WORK INSTRUCTIONS:
Transcribe nothing except the lines below that run from the one with "Click into the Title text area" to the one with "Screen dimensions: 697x454", ends included, and do not copy any picture.

(Dataset excerpts)
╔══
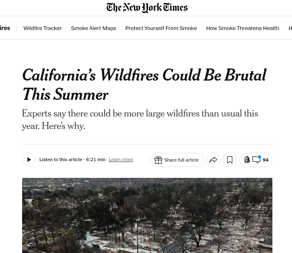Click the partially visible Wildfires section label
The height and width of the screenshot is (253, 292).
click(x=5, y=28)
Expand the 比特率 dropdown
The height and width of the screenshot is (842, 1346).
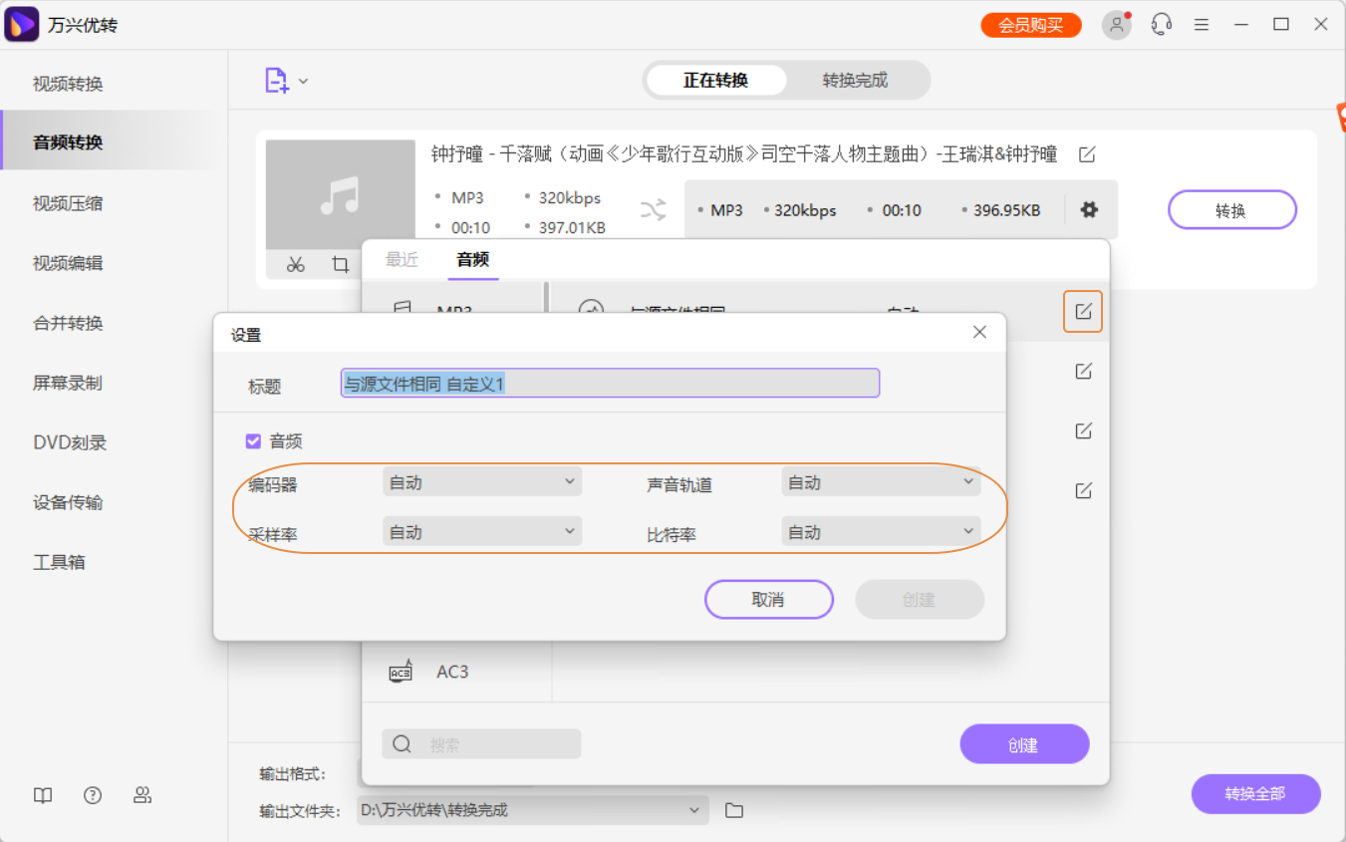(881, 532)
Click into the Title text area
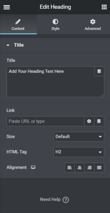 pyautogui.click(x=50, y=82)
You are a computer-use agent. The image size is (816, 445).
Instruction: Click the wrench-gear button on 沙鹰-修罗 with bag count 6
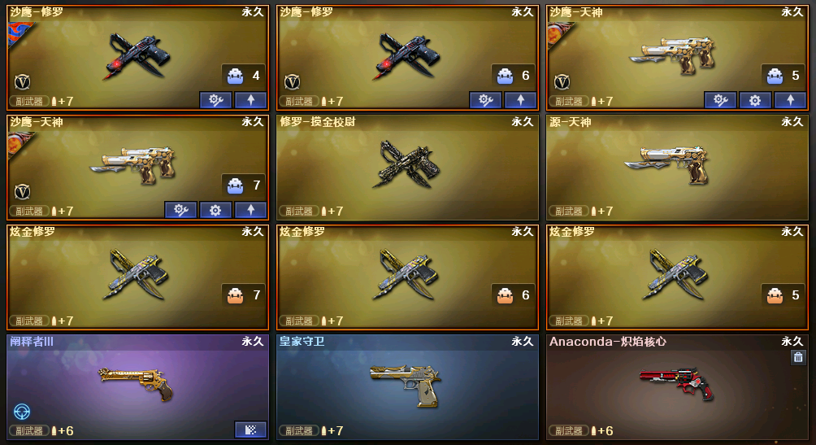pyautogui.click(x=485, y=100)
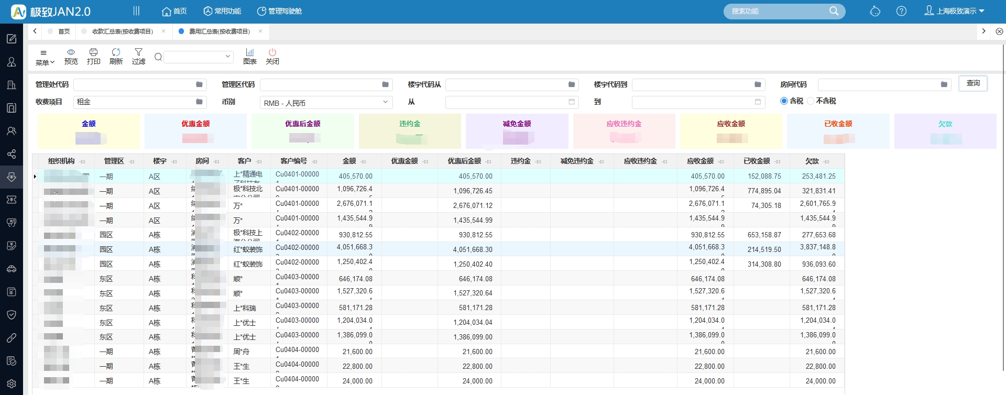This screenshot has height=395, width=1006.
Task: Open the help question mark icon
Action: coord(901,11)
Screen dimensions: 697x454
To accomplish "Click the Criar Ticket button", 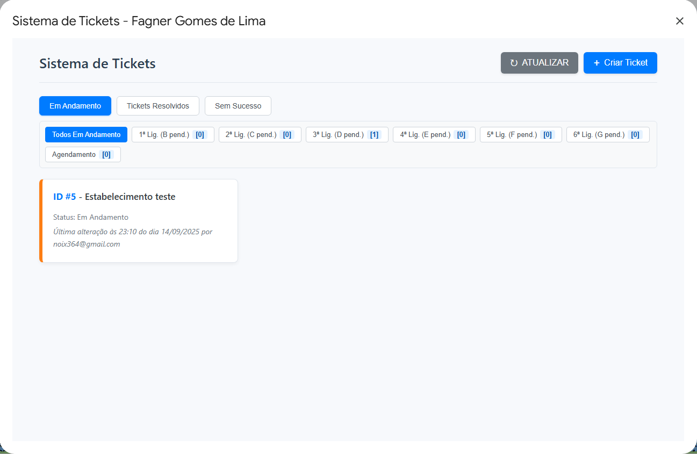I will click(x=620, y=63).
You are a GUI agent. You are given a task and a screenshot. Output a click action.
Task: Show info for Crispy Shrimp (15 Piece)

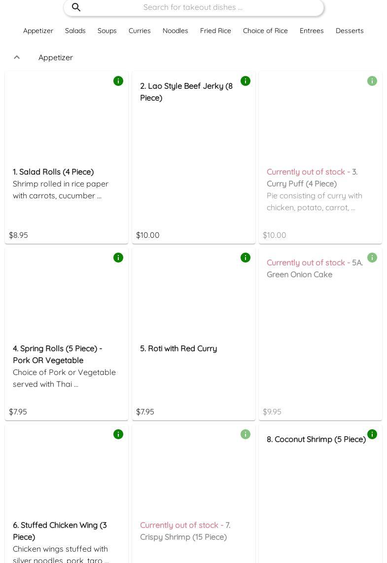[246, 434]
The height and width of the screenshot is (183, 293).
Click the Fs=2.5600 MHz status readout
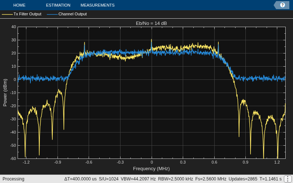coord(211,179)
╚══
╔══
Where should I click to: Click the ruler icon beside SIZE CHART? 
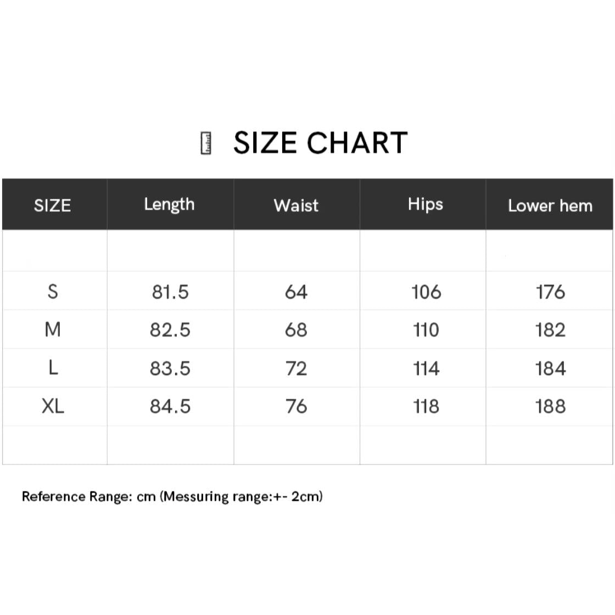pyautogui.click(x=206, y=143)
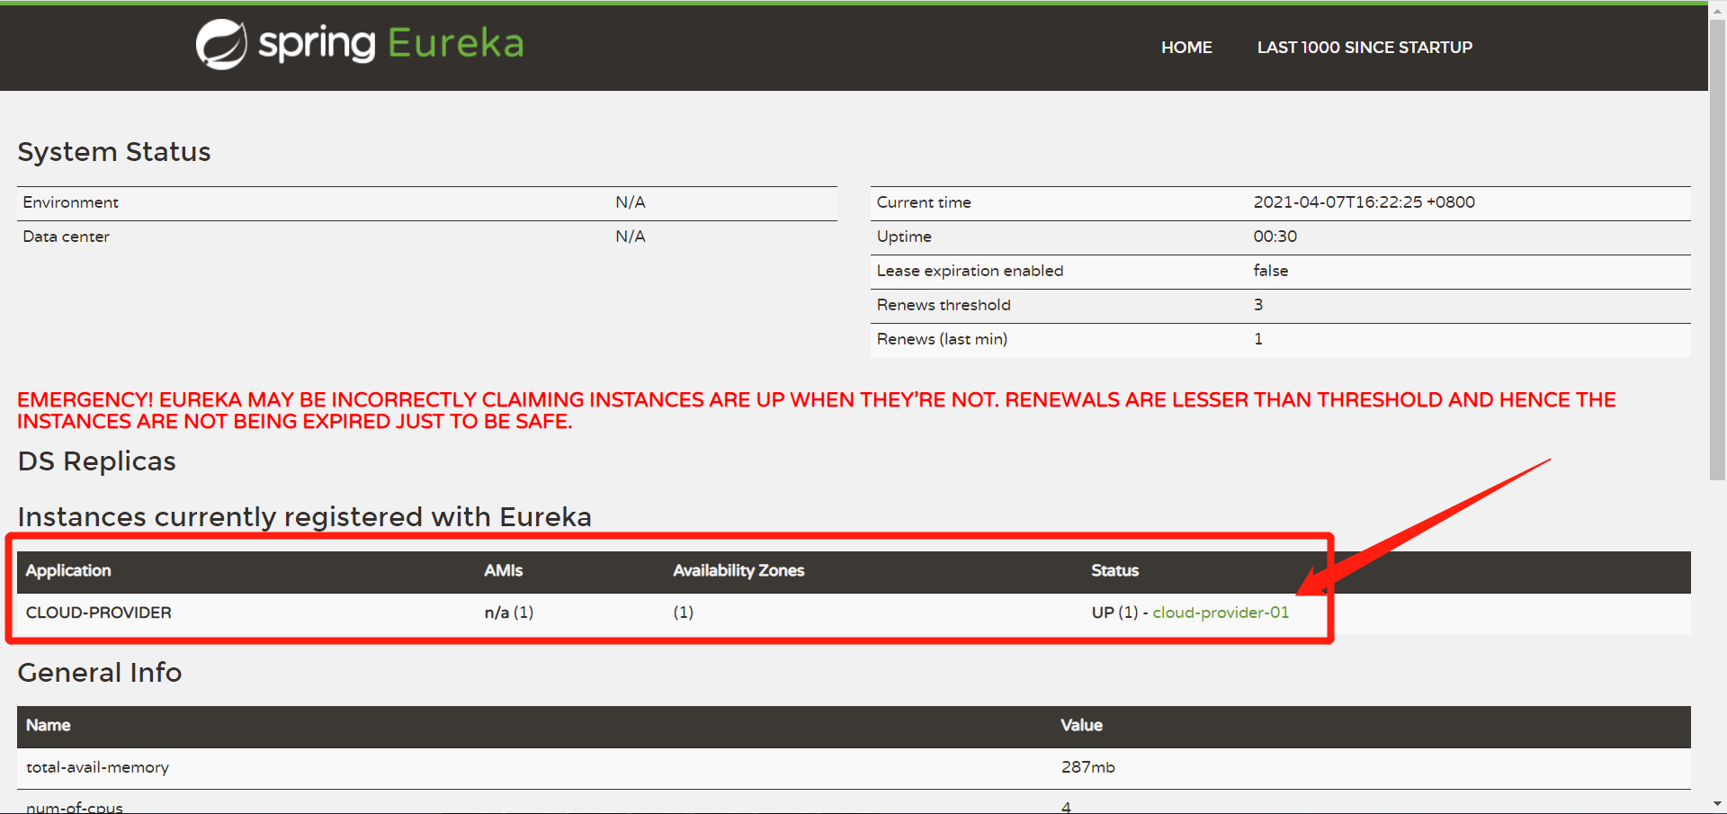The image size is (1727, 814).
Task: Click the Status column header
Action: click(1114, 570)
╚══
╔══
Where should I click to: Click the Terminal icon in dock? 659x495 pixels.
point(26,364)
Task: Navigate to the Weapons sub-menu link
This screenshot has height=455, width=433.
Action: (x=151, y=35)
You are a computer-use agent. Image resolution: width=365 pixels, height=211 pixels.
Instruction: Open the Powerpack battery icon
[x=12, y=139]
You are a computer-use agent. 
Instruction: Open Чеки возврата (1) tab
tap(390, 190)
╚══
SOLUTION:
Click into the Title text area
 pyautogui.click(x=50, y=82)
You are a computer-use agent. The image size is (816, 445).
Instruction: Click the wrench-gear button on 沙鹰-修罗 with bag count 6
pyautogui.click(x=485, y=100)
This screenshot has height=395, width=1006.
Task: Open the help question mark icon
Action: coord(901,11)
Screen dimensions: 697x454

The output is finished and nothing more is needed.